**WHAT IS REQUIRED**.
Search the records below for the string "agent", and report each line that contains it.

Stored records
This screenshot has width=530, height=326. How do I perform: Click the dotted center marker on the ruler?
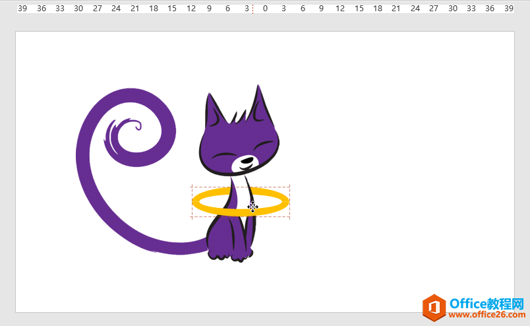[253, 9]
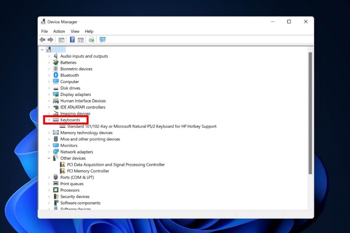This screenshot has height=233, width=350.
Task: Open the View menu
Action: [75, 31]
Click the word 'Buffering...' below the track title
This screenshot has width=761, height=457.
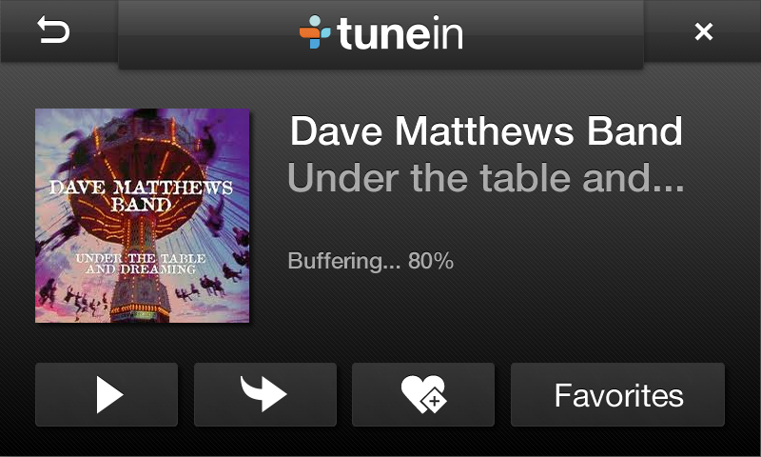tap(344, 261)
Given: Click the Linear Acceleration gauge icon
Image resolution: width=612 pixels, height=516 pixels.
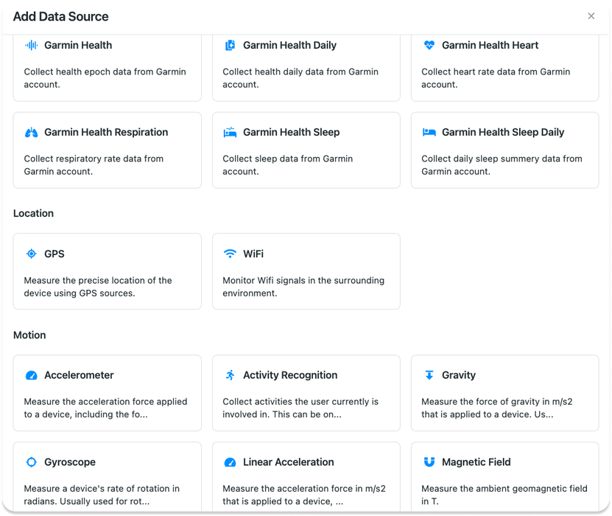Looking at the screenshot, I should (x=230, y=462).

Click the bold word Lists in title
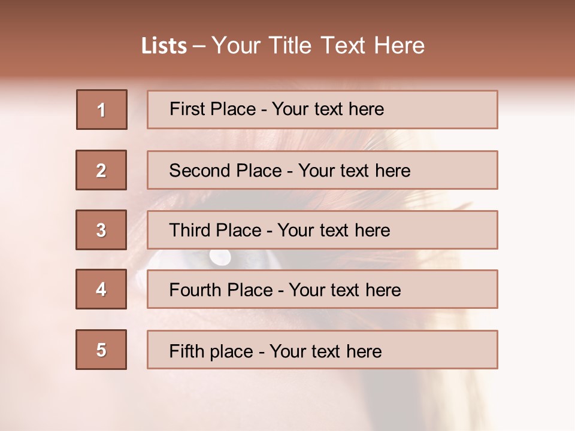click(x=164, y=46)
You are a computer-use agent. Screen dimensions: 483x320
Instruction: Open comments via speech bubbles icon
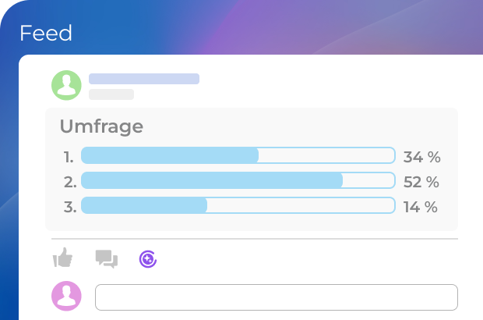click(106, 258)
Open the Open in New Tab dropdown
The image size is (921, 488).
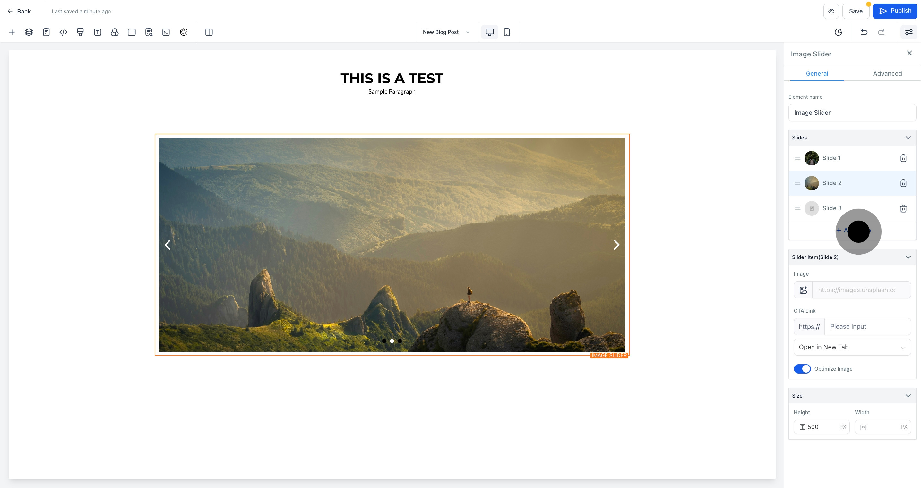pos(852,347)
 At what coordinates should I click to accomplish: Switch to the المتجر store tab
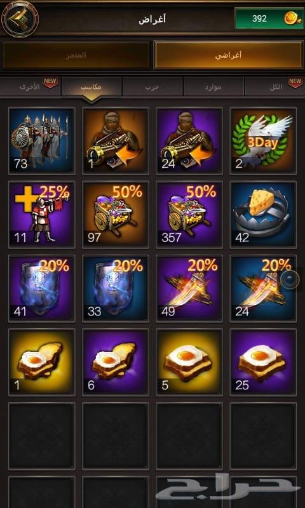(76, 55)
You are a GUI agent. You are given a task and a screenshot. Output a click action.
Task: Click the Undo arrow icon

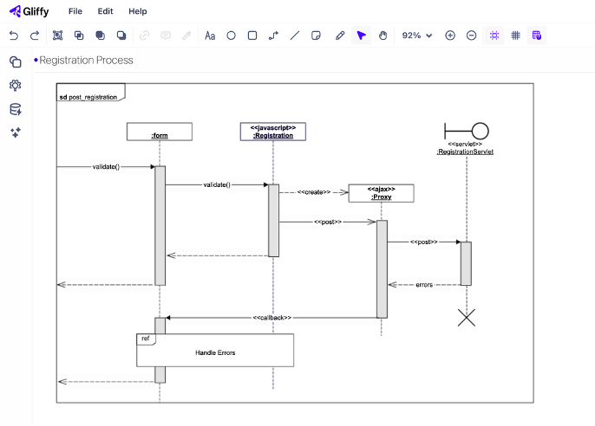pos(14,36)
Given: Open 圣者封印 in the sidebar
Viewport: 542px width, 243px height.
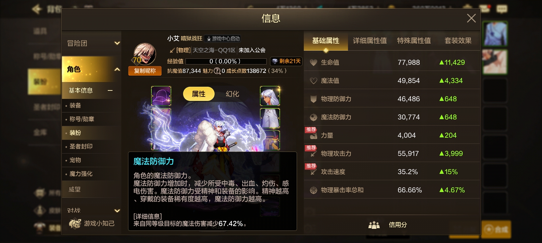Looking at the screenshot, I should (x=81, y=146).
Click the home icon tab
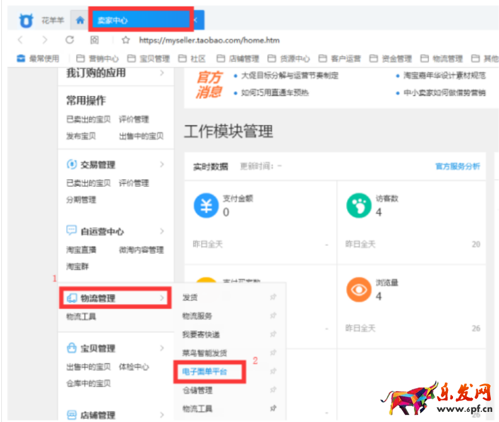Viewport: 499px width, 422px height. pyautogui.click(x=79, y=20)
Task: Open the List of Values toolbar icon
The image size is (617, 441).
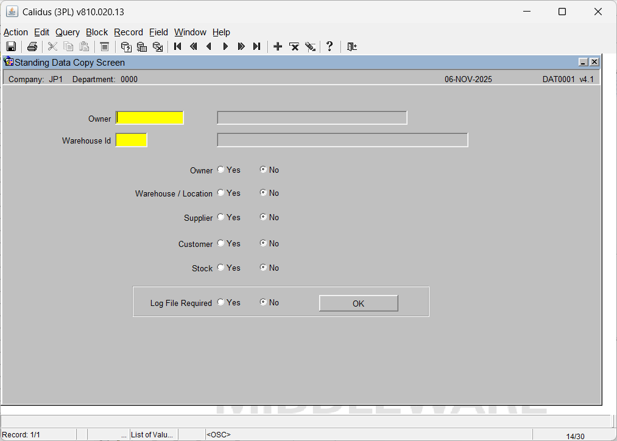Action: coord(104,47)
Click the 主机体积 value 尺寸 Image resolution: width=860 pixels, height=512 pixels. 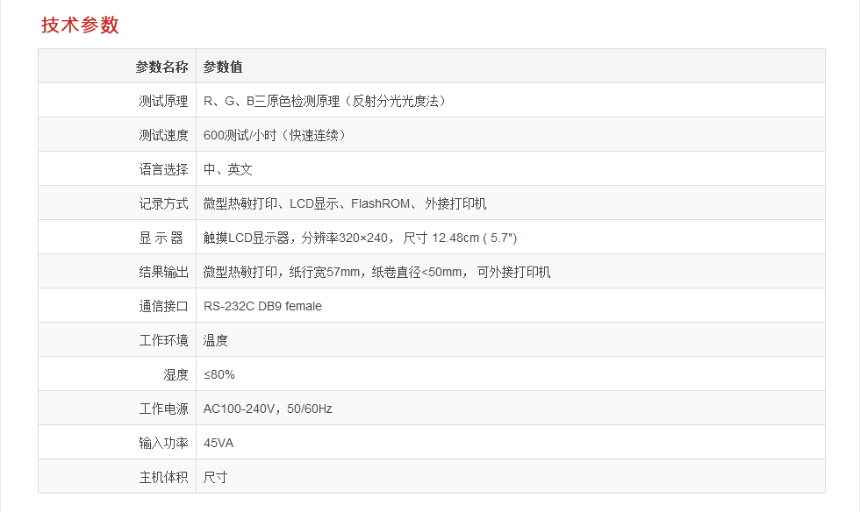tap(216, 477)
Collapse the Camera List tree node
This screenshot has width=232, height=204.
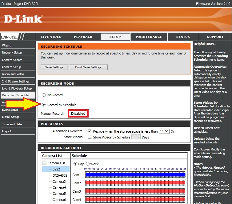(44, 163)
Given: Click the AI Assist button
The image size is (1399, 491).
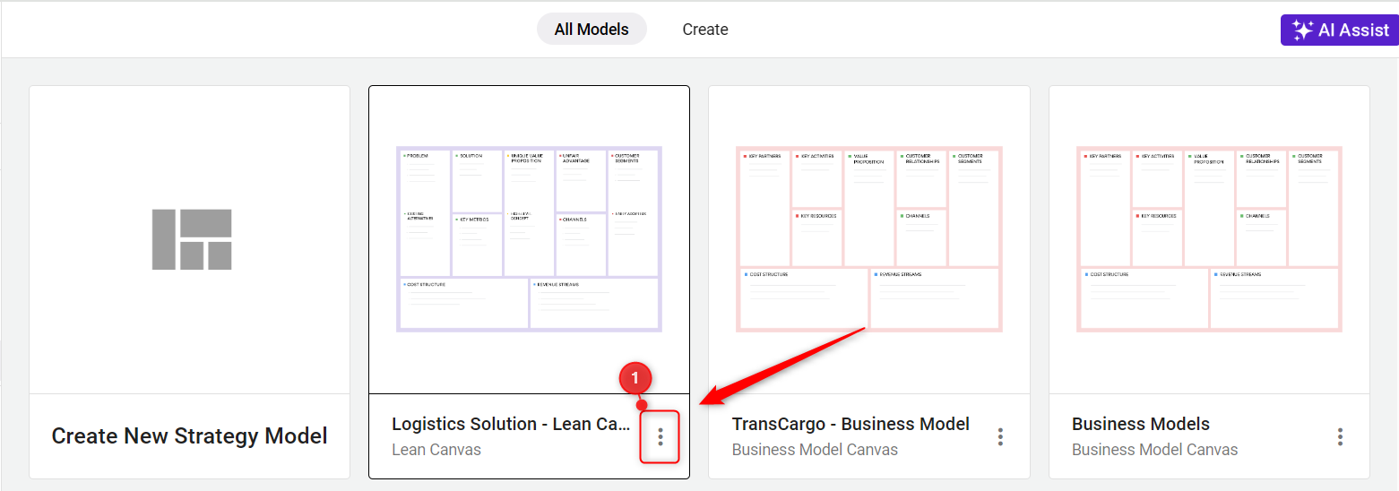Looking at the screenshot, I should tap(1340, 30).
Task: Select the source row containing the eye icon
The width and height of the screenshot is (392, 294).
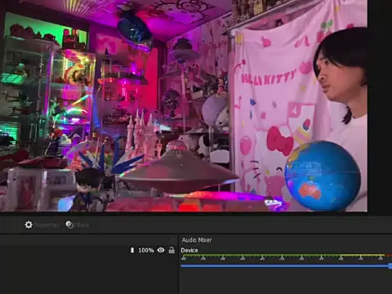Action: [89, 250]
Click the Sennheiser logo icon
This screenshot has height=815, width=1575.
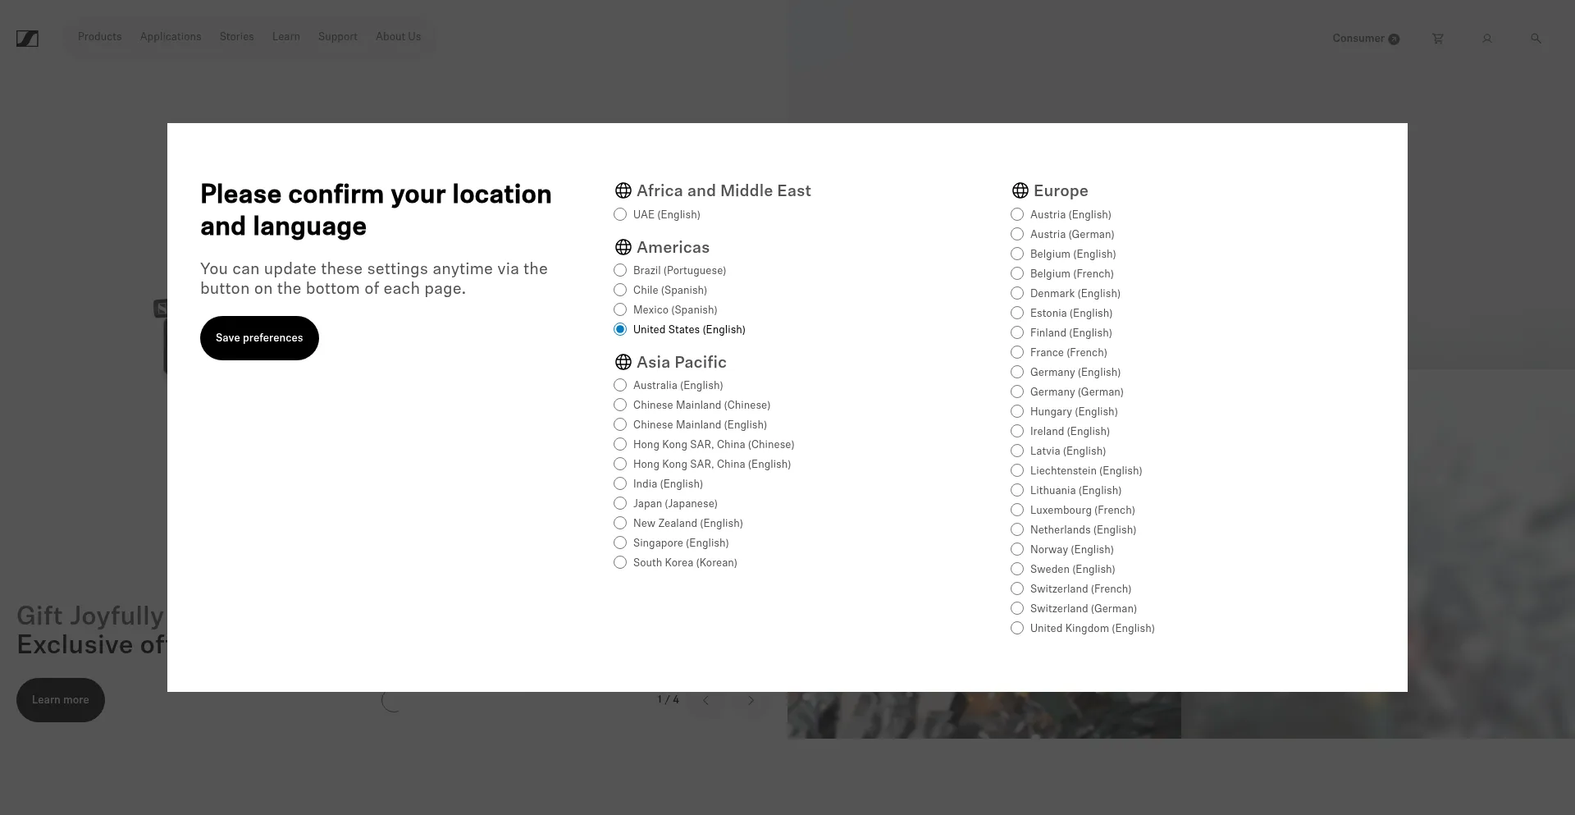click(x=27, y=39)
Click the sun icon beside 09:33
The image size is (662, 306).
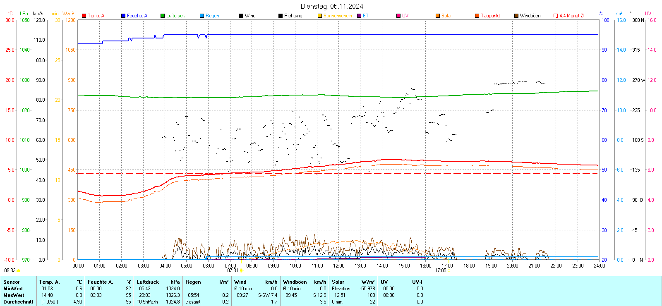click(18, 270)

**OUTPUT OF THE EXERCISE**.
You are a computer-use agent. Screen dimensions: 483x320
You are a GUI agent. You are given a task and a screenshot. Output a click action.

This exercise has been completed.